Vitamin D has important functions beyond those of calcium and bone homeostasis which include modulation of the innate and adaptive immune responses. Deficiency in vitamin D is associated with increased autoimmunity as well as an increased susceptibility to infection. Vitamin D3 deficiency can result in obesity, diabetes, hypertension, depression, fibromyalgia, chronic fatigue syndrome, osteoporosis and neuro-degenerative diseases including Alzheimer’s disease. Vitamin D deficiency may even contribute to the development of cancers, especially breast, prostate, and colon cancers. Findings also indicate that inadequate levels of vitamin D may play a role in the etiology of autism.4

GcMAF Biochemistry

Inflammation results in the hydrolysis of terminal galactose and sialic acid of the Gc protein and this is mediated by membrane-bound β-galactosidase present on activated B-cells and sialidase on T-cells to produce Gc protein-derived macrophage-activating factor (GcMAF). GcMAF has been shown to possess several biological activities, such as macrophage activation via superoxide generation5, 6, phagocytic activation7, an anti-angiogenesis effect8, 9, and antitumor activities.10, 11, 12

GcMAF activates tumoricidal macrophages against a variety of cancers. Macrophage activating factor (MAF) is a lymphokine or other receptor based signal that primes macrophages towards cytotoxicity to tumors, cytokine secretion, or clearance of pathogens. This enzymatic transformation is significantly stimulated by T and B lymphocytes and results, among other things, in a striking increase in activity levels of the macrophages.

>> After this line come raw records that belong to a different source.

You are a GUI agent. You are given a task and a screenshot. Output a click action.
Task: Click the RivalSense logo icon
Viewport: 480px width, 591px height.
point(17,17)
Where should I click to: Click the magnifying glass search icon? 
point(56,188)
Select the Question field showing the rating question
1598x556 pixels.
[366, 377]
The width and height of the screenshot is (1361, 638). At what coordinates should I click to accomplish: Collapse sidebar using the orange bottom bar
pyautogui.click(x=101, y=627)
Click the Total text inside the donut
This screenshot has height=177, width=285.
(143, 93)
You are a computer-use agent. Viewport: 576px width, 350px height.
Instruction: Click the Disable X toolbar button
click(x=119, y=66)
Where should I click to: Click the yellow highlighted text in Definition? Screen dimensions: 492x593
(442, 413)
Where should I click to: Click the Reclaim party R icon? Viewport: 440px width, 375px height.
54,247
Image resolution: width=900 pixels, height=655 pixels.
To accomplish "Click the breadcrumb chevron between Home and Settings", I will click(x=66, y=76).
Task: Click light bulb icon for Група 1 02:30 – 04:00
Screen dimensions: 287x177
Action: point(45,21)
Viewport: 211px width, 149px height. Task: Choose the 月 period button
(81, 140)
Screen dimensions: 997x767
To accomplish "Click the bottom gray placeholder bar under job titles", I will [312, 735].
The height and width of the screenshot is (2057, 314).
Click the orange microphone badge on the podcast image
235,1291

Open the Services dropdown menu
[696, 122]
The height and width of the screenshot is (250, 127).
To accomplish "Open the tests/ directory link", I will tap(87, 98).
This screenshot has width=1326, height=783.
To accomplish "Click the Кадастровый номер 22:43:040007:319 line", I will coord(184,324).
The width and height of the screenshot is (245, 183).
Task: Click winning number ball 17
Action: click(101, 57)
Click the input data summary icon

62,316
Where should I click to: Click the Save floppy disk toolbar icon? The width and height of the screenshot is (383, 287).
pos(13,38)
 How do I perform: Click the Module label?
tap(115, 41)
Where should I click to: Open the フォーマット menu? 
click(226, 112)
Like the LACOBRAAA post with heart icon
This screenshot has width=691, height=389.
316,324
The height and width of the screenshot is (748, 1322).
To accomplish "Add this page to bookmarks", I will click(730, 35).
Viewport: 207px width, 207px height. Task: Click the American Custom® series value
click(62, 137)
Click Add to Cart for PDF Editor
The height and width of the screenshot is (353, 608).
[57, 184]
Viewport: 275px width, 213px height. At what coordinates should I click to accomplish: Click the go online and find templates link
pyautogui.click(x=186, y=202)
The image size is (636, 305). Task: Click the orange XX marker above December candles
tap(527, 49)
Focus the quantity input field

As an essential component of the innate immune system, macrophages are phagocytic cells that multiply in response to an infection within the body. Macrophages distinguish, overwhelm, and obliterate pathogens, cancer cells, and foreign substances. These macrophages also circulate cytokines and eliminate cellular debris and cells that have undergone apoptosis. As such, macrophages act as a first-line or primary defense against intruders as they migrate to and circulate within almost every tissue, patrolling for pathogens and eliminating dead cells. They also direct other types of white blood cells, especially lymphocytes.